Simeon no doubt died in peace as he had requested the day his eyes looked upon God’s salvation and the light to lighten the Gentiles. Anna continued to tell the news of a child no one else saw. The wise men traveled on back East to their homes, and things soon became quiet.

Nothing had changed, yet everything had changed.

As Jesus would one day teach about a little leaven leavening the whole lump of dough, the Spirit of God that resided in the Christ child began to work and influence those around Him.

Though most perhaps could not give words to what they felt, there came a time, thirty years after His birth, when people were surprisingly ready to rush out en masse to meet a rough-looking prophet in the wilderness, confess their sins, and be baptized unto repentance.

These who obeyed what John preached had their hearts prepared to receive what Jesus would teach and command as His ministry began to unfold. What had happened during that first Christmas though not immediately obvious, had truly determined what happened after.

I know that sounds simple, but can you see the parallel for your own life? Whatever your expectations for how this season will go, whether you are excited or lonely, busy or bored, contented or anxious, rejoicing or grieving, there is a thing you can do to affect what will come for you after the day of celebration is past.

Suppose you ask God to show you what He wants for you to get from Him this Christmas? “God, help me your way. Help me to receive from You what you came to give me, and to walk in it for all the days after Christmas.”

As in the beginning, the receiving of what God designed to bring will involve repentance. As in the beginning, the receiving of it will involve baptism for the remission of sins. As in the beginning, the receiving of it will involve the glorious infilling of the Holy Ghost. You see, once the leaven of the Word of God manifested in the flesh had completed its initial work, there was a Gospel to be preached in all the earth by Jesus followers that embodied the death, burial, and resurrection of the Christ, the Messiah, the Savior of the world:

Acts 2:37-40 KJV
Now when they heard this, they were pricked in their heart, and said unto Peter and to the rest of the apostles, Men and brethren, what shall we do? Then Peter said unto them, Repent, and be baptized every one of you in the name of Jesus Christ for the remission of sins, and ye shall receive the gift of the Holy Ghost. For the promise is unto you, and to your children, and to all that are afar off, even as many as the Lord our God shall call. And with many other words did he testify and exhort, saying, Save yourselves from this untoward generation.

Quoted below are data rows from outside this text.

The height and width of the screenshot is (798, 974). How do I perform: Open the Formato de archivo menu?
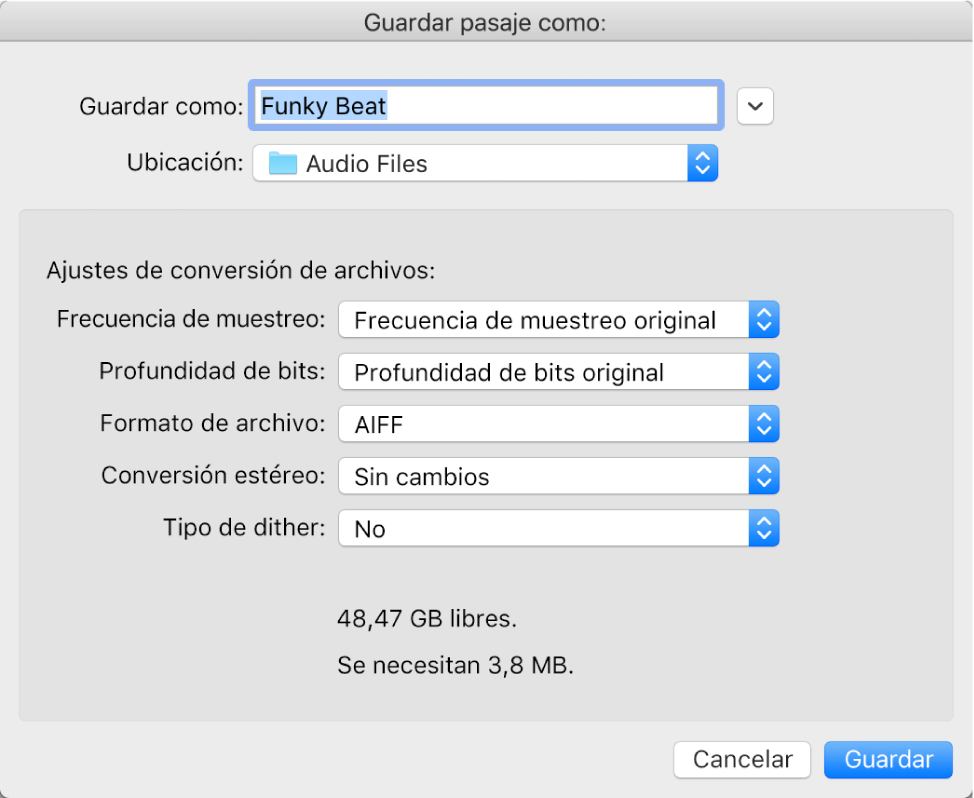pos(543,425)
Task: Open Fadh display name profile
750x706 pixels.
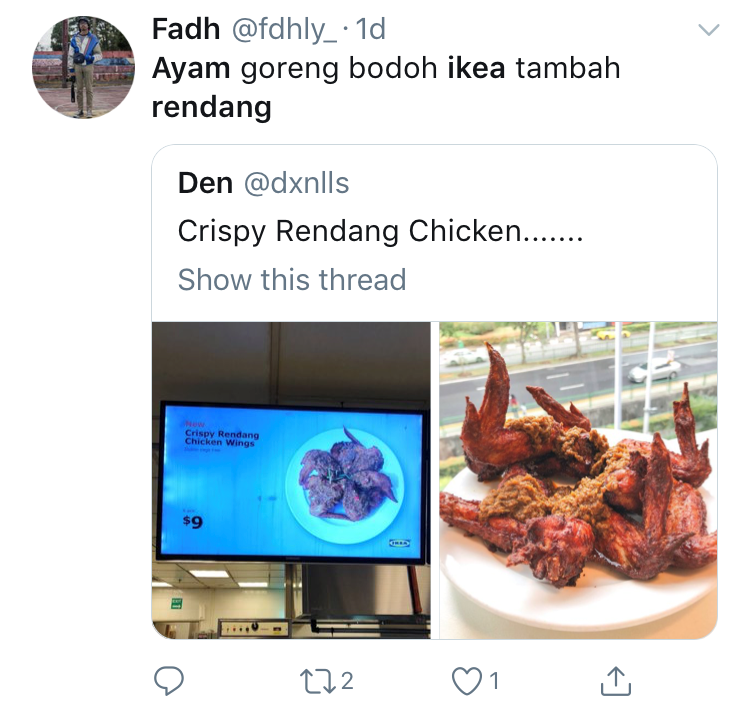Action: click(x=186, y=29)
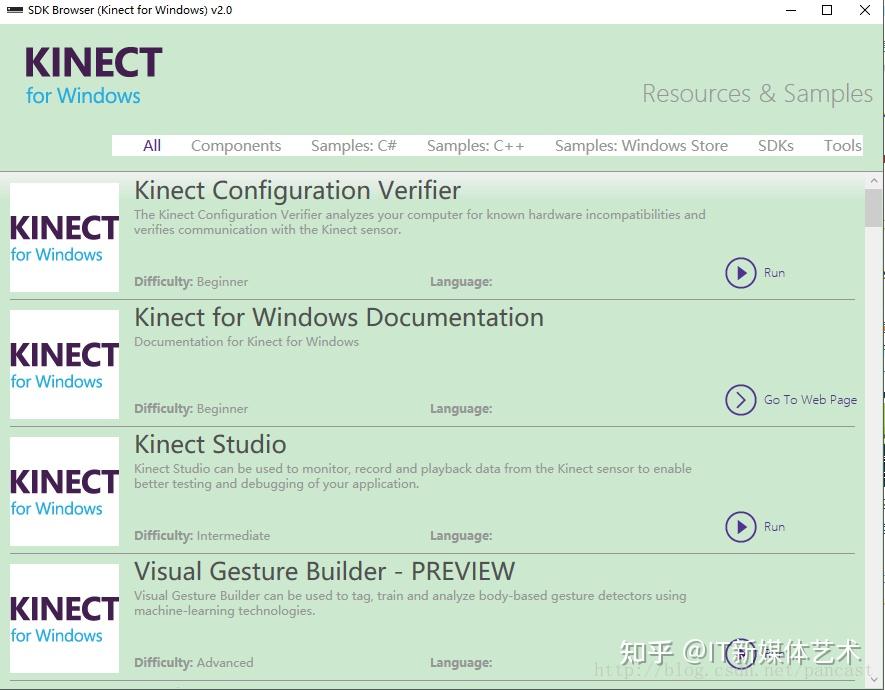Click Run next to Kinect Configuration Verifier
885x690 pixels.
click(773, 272)
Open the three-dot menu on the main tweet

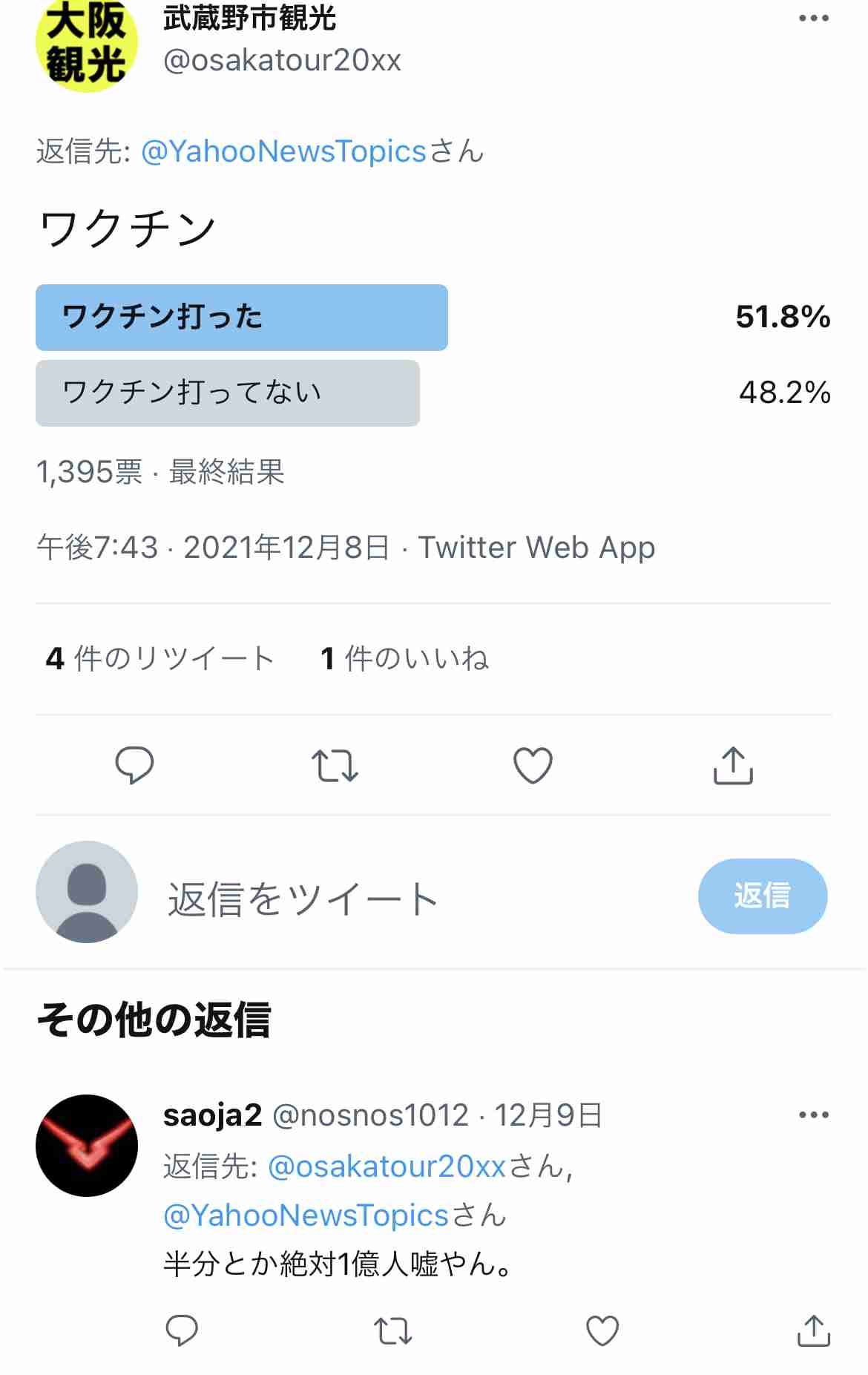click(814, 19)
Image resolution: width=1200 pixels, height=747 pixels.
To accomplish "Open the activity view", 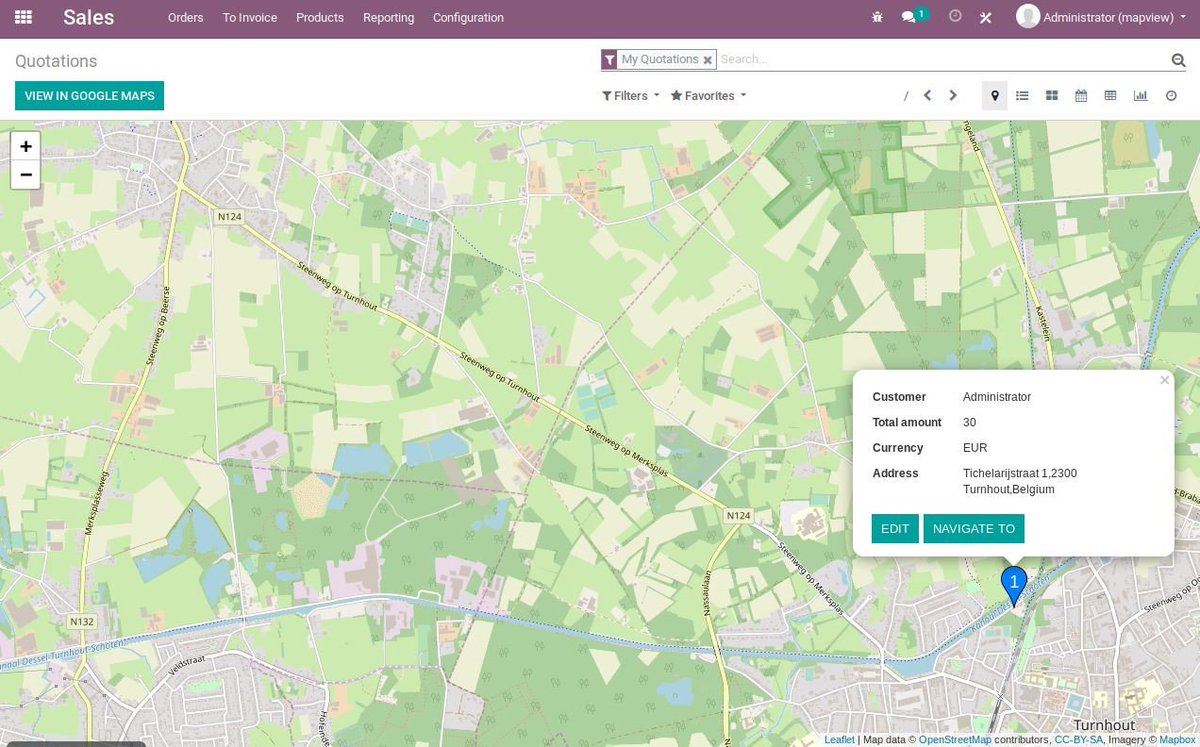I will pyautogui.click(x=1169, y=95).
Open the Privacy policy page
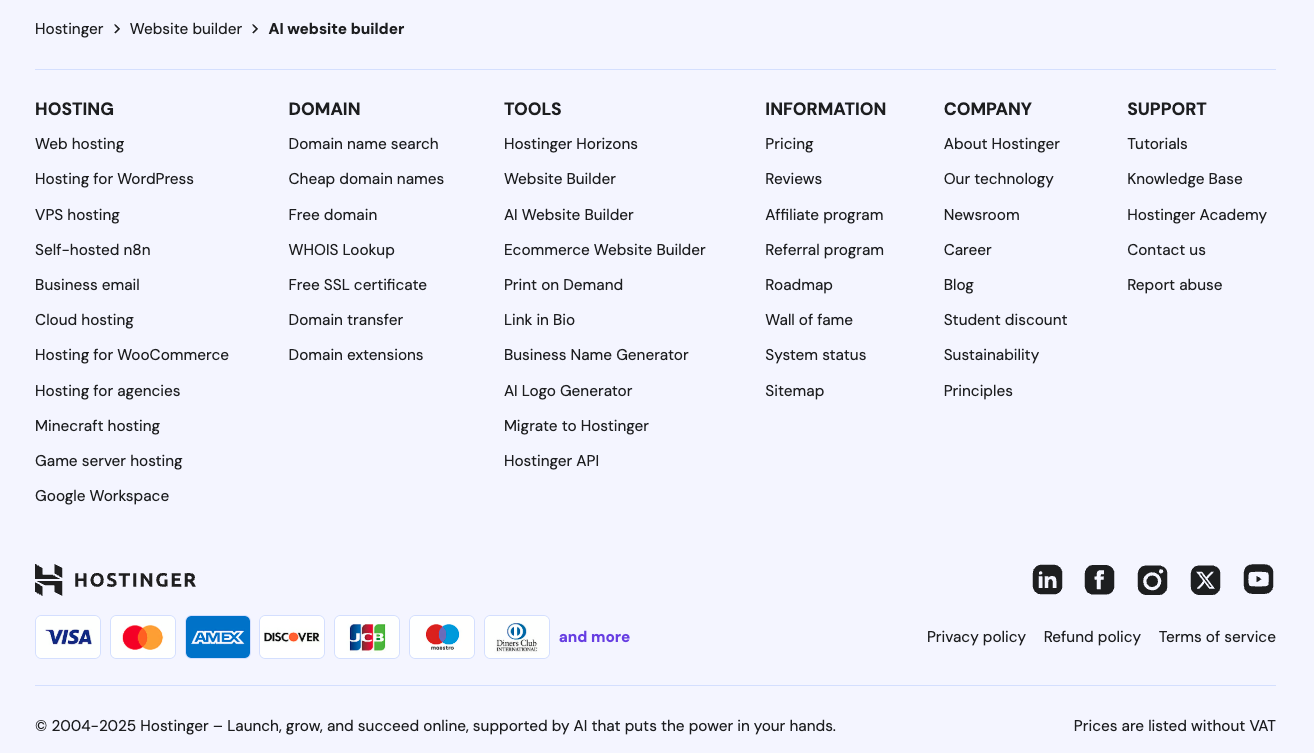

The PROMISE, heralded by the angels, seen by the shepherds, affirmed by Anna and Simeon, and worshipped by the Wise Men, is unto YOU. Will you choose to walk the path to receive what Jesus came to bring? I pray you find the JOY that was meant to be yours after Christmas.

If you have already experienced this promise but are away from that place in God right now, here is a time to reach for Him again with all your heart and allow Him to restore to you the gift He came to bring.

And if you are currently walking in that truth but find yourself harried, worn, and weary, oh, precious child of God, take a moment to wait before Him, to raise your hands and seek Him for who He is, and let Him joy in flooding you again with His love, hope, peace, strength, and courage. Remember Jesus words to announce His ministry to the world:

Luke 4:18-19 KJV
The Spirit of the Lord is upon me, because he hath anointed me to preach the gospel to the poor; he hath sent me to heal the brokenhearted, to preach deliverance to the captives, and recovering of sight to the blind, to set at liberty them that are bruised, To preach the acceptable year of the Lord.

If I use this time to reach out to the One who fulfilled His Word to us by coming to take away our sins and put His Spirit within us, with a will to receive what He came this year to being me, I will walk in a stronger place after Christmas, no matter what happens around me.